Writing all the $\sin(1^\circ)$ as $\sin(n-(n-1))^\circ)$, we get $\sin(n)\cos(n-1)-\sin(n-1)\cos(n)$ which when divided by $\cos(n)*\cos(n-1)$ gives us $\tan(n)-\tan(n-1)$.

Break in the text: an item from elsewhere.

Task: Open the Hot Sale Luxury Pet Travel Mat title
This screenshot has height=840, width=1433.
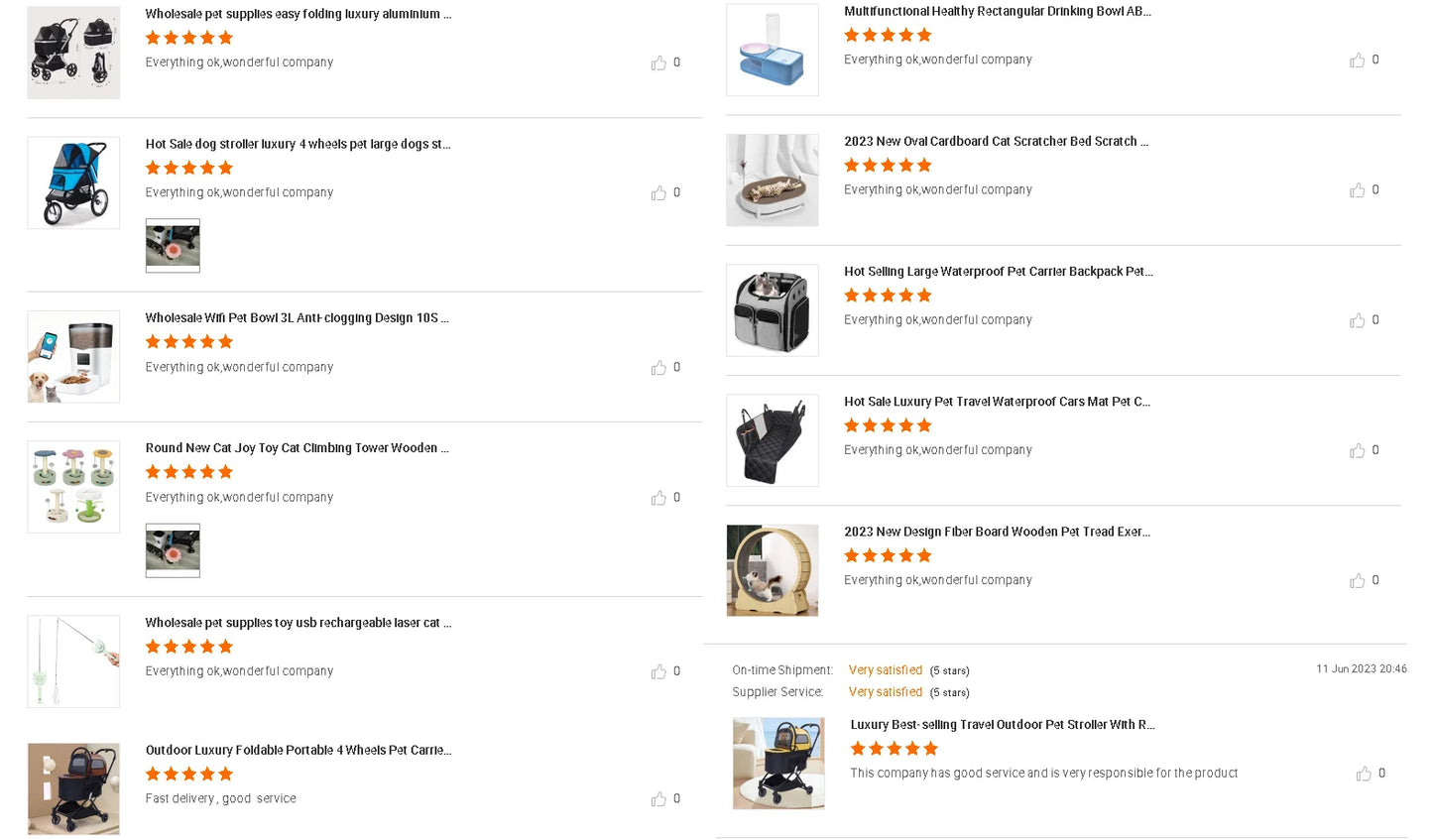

Therefore, the sum telescopes as follows: $\sum_{i=1}^{89}(\frac{\sin(1^\circ)}{\cos(i^\circ)\cos(i+1^\circ)}=\sum_{i=1}^{89}(\tan(n)-\tan(n-1))=\tan(89^\circ)-\tan(0^\circ)$ which is $\tan(89^\circ)$. Then use $\tan(89^\circ)=\cot(1^\circ)=\frac{\cos(1^\circ)}{\sin(1^\circ)}$ and we are done.
mathmax12
06.12.2023 08:25
seriously? 0 mohs Multiply both sides by $\sin(1^{\circ})$, then we have $\frac{\sin(1-0)}{\cos(0)\cos(1)}+\frac{\sin(2-1)}{\cos(1)\cos(2)}+....+\frac{\sin(89-88}{\cos(88)\cos(89)},$ since $\tan(a)-\tan(b)=\frac{\sin(a-b)}{\cos(a)\cos(b)},$ we can telescope this to get $\tan(89)-\tan(0)=\cot(1),$ as desired $\blacksquare$ (everyhting in degrees)